I was fortunate to be able to visit Grendon Prison, which operates as a therapeutic community for offenders who have substantial psychiatric and criminal backgrounds. Squeezed into a tiny, bleak cell with three heavily tattooed community members, I was struck by the concern and indeed care, that they expressed about the emotional welfare and the safety of other members. Described by Morris (Reference Morris1999) as:

‘Externally imposed security is replaced, however, by an internally imposed security; security imposed by each community, by each group, and by each individual. Grendon men maintain ‘Good order and discipline’ not because they have to, but because they want to.’

One of Star Wards’ central propositions is that acute ward stays shouldn't be characterised mainly by containment and pharmacological intervention. Talking therapies should be a standard provision. Not couch-lying and trawling through excruciating childhood memories, but gentle exploration of daily challenges twinned with simple techniques from Cognitive Behavioural Therapy (CBT) and other ‘practical’ therapies.

About 15% of in-patients share my diagnosis of borderline personality disorder (BPD) (Winston, Reference Winston2000). The tailored therapy for BPD designed by Anthony Bateman and colleagues, Mentalisation Based Therapy (Bateman & Fonagy, Reference Bateman and Fonagy2004) also offers the possibility of easy techniques which can build our skills in managing the illness, including its distressing impact on others. Improving our ability to mentalise – recognise what's going on in our own and other people's heads – is a useful life-skill, not just for people with BPD.

The level of talking therapy can be adjusted as people's mental state improves. It could consist of 1:1 time with a key named nurse simply exploring symptoms. More complicated interventions, for example reality testing delusions, would vary dependent upon the patient's ability to take it on board at that time. Equally, it may involve engaging with the patient and forming a therapeutic relationship.

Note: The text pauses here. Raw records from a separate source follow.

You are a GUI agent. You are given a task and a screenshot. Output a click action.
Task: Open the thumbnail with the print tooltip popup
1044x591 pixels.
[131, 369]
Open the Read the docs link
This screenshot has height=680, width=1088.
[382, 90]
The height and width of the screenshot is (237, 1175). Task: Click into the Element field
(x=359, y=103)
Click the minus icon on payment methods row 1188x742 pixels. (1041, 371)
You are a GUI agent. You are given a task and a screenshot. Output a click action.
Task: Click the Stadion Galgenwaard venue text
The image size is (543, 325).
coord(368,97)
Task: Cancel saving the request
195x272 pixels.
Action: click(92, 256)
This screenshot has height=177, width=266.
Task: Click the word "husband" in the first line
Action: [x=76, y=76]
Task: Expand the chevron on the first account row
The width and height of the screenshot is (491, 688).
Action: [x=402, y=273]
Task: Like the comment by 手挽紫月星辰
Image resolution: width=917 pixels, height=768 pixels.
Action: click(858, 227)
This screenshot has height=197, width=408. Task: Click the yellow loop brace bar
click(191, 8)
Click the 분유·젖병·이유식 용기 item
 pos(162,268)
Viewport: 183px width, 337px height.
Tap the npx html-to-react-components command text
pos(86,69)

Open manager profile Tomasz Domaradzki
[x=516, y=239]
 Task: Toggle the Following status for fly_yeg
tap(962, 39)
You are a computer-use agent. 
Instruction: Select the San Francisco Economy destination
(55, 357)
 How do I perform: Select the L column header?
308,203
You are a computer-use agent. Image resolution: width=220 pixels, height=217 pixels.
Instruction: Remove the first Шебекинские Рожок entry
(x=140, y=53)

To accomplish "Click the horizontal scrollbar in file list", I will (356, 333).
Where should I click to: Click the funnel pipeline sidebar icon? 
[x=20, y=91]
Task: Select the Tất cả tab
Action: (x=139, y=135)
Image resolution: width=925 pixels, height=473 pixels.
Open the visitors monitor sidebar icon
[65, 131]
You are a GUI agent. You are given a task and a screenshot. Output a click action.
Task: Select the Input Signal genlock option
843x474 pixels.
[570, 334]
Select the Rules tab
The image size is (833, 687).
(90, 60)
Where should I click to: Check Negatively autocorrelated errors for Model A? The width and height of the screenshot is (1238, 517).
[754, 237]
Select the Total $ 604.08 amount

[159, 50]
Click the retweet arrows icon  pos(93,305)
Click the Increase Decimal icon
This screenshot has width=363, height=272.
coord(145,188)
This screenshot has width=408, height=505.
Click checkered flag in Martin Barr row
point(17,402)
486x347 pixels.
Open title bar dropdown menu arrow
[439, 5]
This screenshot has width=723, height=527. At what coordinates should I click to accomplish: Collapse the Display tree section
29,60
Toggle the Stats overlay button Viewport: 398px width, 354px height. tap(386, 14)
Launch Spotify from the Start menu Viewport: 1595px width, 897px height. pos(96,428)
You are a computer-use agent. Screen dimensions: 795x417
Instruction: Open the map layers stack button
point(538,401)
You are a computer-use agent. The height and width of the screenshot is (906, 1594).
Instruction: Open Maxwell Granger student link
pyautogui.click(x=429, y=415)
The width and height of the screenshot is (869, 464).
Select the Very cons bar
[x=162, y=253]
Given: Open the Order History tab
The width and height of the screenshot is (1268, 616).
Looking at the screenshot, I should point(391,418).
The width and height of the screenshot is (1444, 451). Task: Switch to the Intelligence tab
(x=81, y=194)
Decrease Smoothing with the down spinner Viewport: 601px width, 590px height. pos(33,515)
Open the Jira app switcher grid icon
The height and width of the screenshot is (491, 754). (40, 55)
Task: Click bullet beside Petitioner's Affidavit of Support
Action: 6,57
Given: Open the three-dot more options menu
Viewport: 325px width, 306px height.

Visits from family and friends can be really beneficial to patients who are at their most unwell, and make a small contribution to freeing up staff to engage with other patients. Simple things can help foster visits, such as making visitors welcome and providing a pleasant space for them.

In the UK, now would seem to be a good time to be involved with acute care. There are several important national initiatives to improve standards, not least the Healthcare Commission's service review of acute wards (Healthcare Commission, 2007). The Royal College of Psychiatrists has set up Accreditation for Acute Inpatient Mental Health Services (AIMS), a new and independent accreditation service (Cresswell et al., Reference Cresswell, Beavon, Baskind and Lelliot2007). Wards joining the scheme and achieving the standards will unquestionably be in the forefront of the provision of excellent care. And NAPICU, including this journal, can play a crucial role in achieving sustainable standards of excellence. The National Institute for Mental Health in England (NIMHE) itself is providing strategy direction and practical resources at national, regional and local levels to support the transformation of acute wards.

In this editorial, from my own experience as a psychiatric in-patient, I have introduced the simple and inexpensive ideas that can greatly improve the experience of an in-patient stay. For those who have embraced Star Wards’ ideas, our feedback suggests their wards are better places. Some of the wider themes may seem scary and unfamiliar especially the notions of patients taking part in controlling their own ward community, including disturbance. In most psychiatric wards and indeed in most institutions, the collective ‘community’ produced by residents and staff, its rules, values and culture has always had a profound effect on the experience of those who live there. Maybe therein lays the most profound truth about the nature of acute in-patient psychiatric wards. At the most basic level we are all in this together.